▼
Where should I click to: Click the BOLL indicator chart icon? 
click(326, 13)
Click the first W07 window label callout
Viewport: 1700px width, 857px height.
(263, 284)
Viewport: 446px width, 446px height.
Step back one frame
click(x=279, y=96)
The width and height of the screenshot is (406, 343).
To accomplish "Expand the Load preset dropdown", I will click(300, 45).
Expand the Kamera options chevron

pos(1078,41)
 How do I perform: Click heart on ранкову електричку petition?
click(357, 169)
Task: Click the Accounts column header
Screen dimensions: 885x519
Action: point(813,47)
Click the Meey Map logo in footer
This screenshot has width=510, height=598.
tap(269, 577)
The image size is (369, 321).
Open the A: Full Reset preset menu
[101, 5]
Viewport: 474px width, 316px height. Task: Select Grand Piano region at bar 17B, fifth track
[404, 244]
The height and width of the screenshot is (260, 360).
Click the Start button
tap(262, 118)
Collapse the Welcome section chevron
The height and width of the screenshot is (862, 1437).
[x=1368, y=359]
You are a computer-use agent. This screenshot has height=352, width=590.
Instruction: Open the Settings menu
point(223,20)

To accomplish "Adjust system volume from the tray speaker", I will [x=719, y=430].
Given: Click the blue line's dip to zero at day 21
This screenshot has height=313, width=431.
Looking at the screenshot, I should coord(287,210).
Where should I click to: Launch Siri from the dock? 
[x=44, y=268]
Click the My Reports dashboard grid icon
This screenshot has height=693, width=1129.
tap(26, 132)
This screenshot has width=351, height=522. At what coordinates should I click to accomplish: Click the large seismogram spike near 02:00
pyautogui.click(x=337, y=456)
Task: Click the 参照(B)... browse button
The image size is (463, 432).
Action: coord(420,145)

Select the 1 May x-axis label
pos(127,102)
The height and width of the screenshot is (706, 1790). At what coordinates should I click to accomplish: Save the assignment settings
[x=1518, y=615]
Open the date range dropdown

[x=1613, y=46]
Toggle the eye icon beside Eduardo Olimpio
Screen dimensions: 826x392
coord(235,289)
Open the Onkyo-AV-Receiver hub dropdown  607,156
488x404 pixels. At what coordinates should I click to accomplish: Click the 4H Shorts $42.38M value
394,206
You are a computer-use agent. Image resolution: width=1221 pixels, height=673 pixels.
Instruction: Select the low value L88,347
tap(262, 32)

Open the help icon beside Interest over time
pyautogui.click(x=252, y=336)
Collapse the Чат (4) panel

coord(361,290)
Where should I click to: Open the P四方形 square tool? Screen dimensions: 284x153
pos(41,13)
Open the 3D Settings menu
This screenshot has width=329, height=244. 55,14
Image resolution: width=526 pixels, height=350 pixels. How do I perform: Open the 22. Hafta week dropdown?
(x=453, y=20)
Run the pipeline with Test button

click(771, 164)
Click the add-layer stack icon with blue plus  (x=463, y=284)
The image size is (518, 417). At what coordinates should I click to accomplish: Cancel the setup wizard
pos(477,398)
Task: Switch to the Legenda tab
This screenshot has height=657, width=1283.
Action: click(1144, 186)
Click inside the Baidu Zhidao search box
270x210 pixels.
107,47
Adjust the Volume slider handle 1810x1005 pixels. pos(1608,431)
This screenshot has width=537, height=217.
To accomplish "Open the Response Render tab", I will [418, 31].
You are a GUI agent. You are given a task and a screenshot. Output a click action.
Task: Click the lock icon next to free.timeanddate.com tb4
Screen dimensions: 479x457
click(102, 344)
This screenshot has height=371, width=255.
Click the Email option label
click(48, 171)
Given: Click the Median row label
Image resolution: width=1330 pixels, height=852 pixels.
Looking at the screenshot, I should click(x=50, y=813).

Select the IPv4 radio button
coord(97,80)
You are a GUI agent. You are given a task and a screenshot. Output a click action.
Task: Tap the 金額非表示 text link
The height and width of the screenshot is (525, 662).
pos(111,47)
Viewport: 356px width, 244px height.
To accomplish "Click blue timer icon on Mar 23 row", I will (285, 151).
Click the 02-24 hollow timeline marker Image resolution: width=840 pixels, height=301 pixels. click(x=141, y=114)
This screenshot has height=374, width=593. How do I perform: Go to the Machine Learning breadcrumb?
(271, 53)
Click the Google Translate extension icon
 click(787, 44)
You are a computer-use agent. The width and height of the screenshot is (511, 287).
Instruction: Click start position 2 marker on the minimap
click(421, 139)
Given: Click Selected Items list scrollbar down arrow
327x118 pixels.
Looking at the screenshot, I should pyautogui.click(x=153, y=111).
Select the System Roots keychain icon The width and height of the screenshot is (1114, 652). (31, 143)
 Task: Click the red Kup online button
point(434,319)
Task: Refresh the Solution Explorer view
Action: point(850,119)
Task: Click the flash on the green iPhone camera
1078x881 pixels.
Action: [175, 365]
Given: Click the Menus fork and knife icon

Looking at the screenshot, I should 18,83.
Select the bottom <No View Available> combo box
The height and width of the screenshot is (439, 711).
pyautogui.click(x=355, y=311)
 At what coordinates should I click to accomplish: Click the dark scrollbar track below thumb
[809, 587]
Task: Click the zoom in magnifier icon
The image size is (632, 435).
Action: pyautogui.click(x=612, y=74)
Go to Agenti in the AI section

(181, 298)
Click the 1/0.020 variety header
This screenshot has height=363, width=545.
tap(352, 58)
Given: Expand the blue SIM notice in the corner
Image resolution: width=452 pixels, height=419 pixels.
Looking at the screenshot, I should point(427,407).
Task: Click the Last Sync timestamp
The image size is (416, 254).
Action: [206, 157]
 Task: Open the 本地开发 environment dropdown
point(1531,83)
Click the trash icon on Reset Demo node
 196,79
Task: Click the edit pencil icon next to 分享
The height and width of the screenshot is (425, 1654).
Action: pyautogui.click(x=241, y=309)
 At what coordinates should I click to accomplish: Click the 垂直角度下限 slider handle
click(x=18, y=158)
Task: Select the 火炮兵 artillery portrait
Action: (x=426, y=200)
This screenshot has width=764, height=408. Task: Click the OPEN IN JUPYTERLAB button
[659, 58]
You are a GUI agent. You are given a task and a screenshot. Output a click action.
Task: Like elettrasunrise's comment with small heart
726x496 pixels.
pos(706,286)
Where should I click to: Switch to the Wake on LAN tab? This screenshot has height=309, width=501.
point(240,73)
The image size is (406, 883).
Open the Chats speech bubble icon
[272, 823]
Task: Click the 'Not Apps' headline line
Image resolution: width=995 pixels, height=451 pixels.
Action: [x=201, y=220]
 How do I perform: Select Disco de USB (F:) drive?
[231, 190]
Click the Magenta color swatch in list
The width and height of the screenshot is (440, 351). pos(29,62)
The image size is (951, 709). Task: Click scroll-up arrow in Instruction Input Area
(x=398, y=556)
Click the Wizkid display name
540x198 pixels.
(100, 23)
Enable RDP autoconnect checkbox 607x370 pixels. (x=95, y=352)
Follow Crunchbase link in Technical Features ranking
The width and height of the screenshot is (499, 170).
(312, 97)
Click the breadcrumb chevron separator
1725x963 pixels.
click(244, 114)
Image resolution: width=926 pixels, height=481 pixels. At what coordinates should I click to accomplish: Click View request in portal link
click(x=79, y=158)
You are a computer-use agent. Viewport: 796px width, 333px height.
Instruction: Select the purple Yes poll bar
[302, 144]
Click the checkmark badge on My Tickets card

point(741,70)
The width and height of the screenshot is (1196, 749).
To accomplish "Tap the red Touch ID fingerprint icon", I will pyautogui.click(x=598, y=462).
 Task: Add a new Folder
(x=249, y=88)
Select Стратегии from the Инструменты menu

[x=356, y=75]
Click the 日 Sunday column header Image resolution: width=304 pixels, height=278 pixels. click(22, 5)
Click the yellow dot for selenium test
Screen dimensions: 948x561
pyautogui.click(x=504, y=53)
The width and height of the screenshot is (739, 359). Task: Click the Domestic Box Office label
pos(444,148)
▲
# GIVEN REQUEST:
Rewrite the data above with "seismogram" changed to "waveform" and everything else left as is.

# WRITTEN SOLUTION:
Where should I click to: Click the BOLL indicator chart icon? 
click(326, 13)
Click the first W07 window label callout
Viewport: 1700px width, 857px height.
(263, 284)
Viewport: 446px width, 446px height.
Step back one frame
click(x=279, y=96)
The width and height of the screenshot is (406, 343).
To accomplish "Expand the Load preset dropdown", I will click(300, 45).
Expand the Kamera options chevron

pos(1078,41)
 How do I perform: Click heart on ранкову електричку petition?
click(357, 169)
Task: Click the Accounts column header
Screen dimensions: 885x519
Action: point(813,47)
Click the Meey Map logo in footer
This screenshot has width=510, height=598.
tap(269, 577)
The image size is (369, 321).
Open the A: Full Reset preset menu
[101, 5]
Viewport: 474px width, 316px height. Task: Select Grand Piano region at bar 17B, fifth track
[404, 244]
The height and width of the screenshot is (260, 360).
Click the Start button
tap(262, 118)
Collapse the Welcome section chevron
The height and width of the screenshot is (862, 1437).
[x=1368, y=359]
You are a computer-use agent. This screenshot has height=352, width=590.
Instruction: Open the Settings menu
point(223,20)

To accomplish "Adjust system volume from the tray speaker", I will [x=719, y=430].
Given: Click the blue line's dip to zero at day 21
This screenshot has height=313, width=431.
Looking at the screenshot, I should coord(287,210).
Where should I click to: Launch Siri from the dock? 
[x=44, y=268]
Click the My Reports dashboard grid icon
This screenshot has height=693, width=1129.
tap(26, 132)
This screenshot has width=351, height=522. At what coordinates should I click to accomplish: Click the large waveform spike near 02:00
pyautogui.click(x=337, y=456)
Task: Click the 参照(B)... browse button
The image size is (463, 432).
Action: coord(420,145)

Select the 1 May x-axis label
pos(127,102)
The height and width of the screenshot is (706, 1790). At what coordinates should I click to accomplish: Save the assignment settings
[x=1518, y=615]
Open the date range dropdown

[x=1613, y=46]
Toggle the eye icon beside Eduardo Olimpio
Screen dimensions: 826x392
coord(235,289)
Open the Onkyo-AV-Receiver hub dropdown  607,156
488x404 pixels. At what coordinates should I click to accomplish: Click the 4H Shorts $42.38M value
394,206
You are a computer-use agent. Image resolution: width=1221 pixels, height=673 pixels.
Instruction: Select the low value L88,347
tap(262, 32)

Open the help icon beside Interest over time
pyautogui.click(x=252, y=336)
Collapse the Чат (4) panel

coord(361,290)
Where should I click to: Open the P四方形 square tool? Screen dimensions: 284x153
pos(41,13)
Open the 3D Settings menu
This screenshot has width=329, height=244. 55,14
Image resolution: width=526 pixels, height=350 pixels. How do I perform: Open the 22. Hafta week dropdown?
(x=453, y=20)
Run the pipeline with Test button

click(771, 164)
Click the add-layer stack icon with blue plus  (x=463, y=284)
The image size is (518, 417). At what coordinates should I click to accomplish: Cancel the setup wizard
pos(477,398)
Task: Switch to the Legenda tab
This screenshot has height=657, width=1283.
Action: click(1144, 186)
Click inside the Baidu Zhidao search box
270x210 pixels.
107,47
Adjust the Volume slider handle 1810x1005 pixels. pos(1608,431)
This screenshot has width=537, height=217.
To accomplish "Open the Response Render tab", I will [418, 31].
You are a GUI agent. You are given a task and a screenshot. Output a click action.
Task: Click the lock icon next to free.timeanddate.com tb4
Screen dimensions: 479x457
click(102, 344)
This screenshot has height=371, width=255.
Click the Email option label
click(48, 171)
Given: Click the Median row label
Image resolution: width=1330 pixels, height=852 pixels.
Looking at the screenshot, I should click(x=50, y=813).

Select the IPv4 radio button
coord(97,80)
You are a GUI agent. You are given a task and a screenshot. Output a click action.
Task: Tap the 金額非表示 text link
The height and width of the screenshot is (525, 662).
pos(111,47)
Viewport: 356px width, 244px height.
To accomplish "Click blue timer icon on Mar 23 row", I will (285, 151).
Click the 02-24 hollow timeline marker Image resolution: width=840 pixels, height=301 pixels. click(x=141, y=114)
This screenshot has height=374, width=593. How do I perform: Go to the Machine Learning breadcrumb?
(271, 53)
Click the Google Translate extension icon
 click(787, 44)
You are a computer-use agent. The width and height of the screenshot is (511, 287).
Instruction: Click start position 2 marker on the minimap
click(421, 139)
Given: Click Selected Items list scrollbar down arrow
327x118 pixels.
Looking at the screenshot, I should pyautogui.click(x=153, y=111).
Select the System Roots keychain icon The width and height of the screenshot is (1114, 652). (31, 143)
 Task: Click the red Kup online button
point(434,319)
Task: Refresh the Solution Explorer view
Action: point(850,119)
Task: Click the flash on the green iPhone camera
1078x881 pixels.
Action: [175, 365]
Given: Click the Menus fork and knife icon

Looking at the screenshot, I should 18,83.
Select the bottom <No View Available> combo box
The height and width of the screenshot is (439, 711).
pyautogui.click(x=355, y=311)
 At what coordinates should I click to accomplish: Click the dark scrollbar track below thumb
[809, 587]
Task: Click the zoom in magnifier icon
The image size is (632, 435).
Action: pyautogui.click(x=612, y=74)
Go to Agenti in the AI section

(181, 298)
Click the 1/0.020 variety header
This screenshot has height=363, width=545.
tap(352, 58)
Given: Expand the blue SIM notice in the corner
Image resolution: width=452 pixels, height=419 pixels.
Looking at the screenshot, I should point(427,407).
Task: Click the Last Sync timestamp
The image size is (416, 254).
Action: [206, 157]
 Task: Open the 本地开发 environment dropdown
point(1531,83)
Click the trash icon on Reset Demo node
 196,79
Task: Click the edit pencil icon next to 分享
The height and width of the screenshot is (425, 1654).
Action: pyautogui.click(x=241, y=309)
 At what coordinates should I click to accomplish: Click the 垂直角度下限 slider handle
click(x=18, y=158)
Task: Select the 火炮兵 artillery portrait
Action: (x=426, y=200)
This screenshot has width=764, height=408. Task: Click the OPEN IN JUPYTERLAB button
[659, 58]
You are a GUI agent. You are given a task and a screenshot. Output a click action.
Task: Like elettrasunrise's comment with small heart
726x496 pixels.
pos(706,286)
Where should I click to: Switch to the Wake on LAN tab? This screenshot has height=309, width=501.
point(240,73)
The image size is (406, 883).
Open the Chats speech bubble icon
[272, 823]
Task: Click the 'Not Apps' headline line
Image resolution: width=995 pixels, height=451 pixels.
Action: [x=201, y=220]
 How do I perform: Select Disco de USB (F:) drive?
[231, 190]
Click the Magenta color swatch in list
The width and height of the screenshot is (440, 351). pos(29,62)
The image size is (951, 709). Task: Click scroll-up arrow in Instruction Input Area
(x=398, y=556)
Click the Wizkid display name
540x198 pixels.
(100, 23)
Enable RDP autoconnect checkbox 607x370 pixels. (x=95, y=352)
Follow Crunchbase link in Technical Features ranking
The width and height of the screenshot is (499, 170).
(312, 97)
Click the breadcrumb chevron separator
1725x963 pixels.
click(244, 114)
Image resolution: width=926 pixels, height=481 pixels. At what coordinates should I click to accomplish: Click View request in portal link
click(x=79, y=158)
You are a computer-use agent. Viewport: 796px width, 333px height.
Instruction: Select the purple Yes poll bar
[302, 144]
Click the checkmark badge on My Tickets card

point(741,70)
The width and height of the screenshot is (1196, 749).
To accomplish "Tap the red Touch ID fingerprint icon", I will pyautogui.click(x=598, y=462).
 Task: Add a new Folder
(x=249, y=88)
Select Стратегии from the Инструменты menu

[x=356, y=75]
Click the 日 Sunday column header Image resolution: width=304 pixels, height=278 pixels. click(22, 5)
Click the yellow dot for selenium test
Screen dimensions: 948x561
pyautogui.click(x=504, y=53)
The width and height of the screenshot is (739, 359). Task: Click the Domestic Box Office label
pos(444,148)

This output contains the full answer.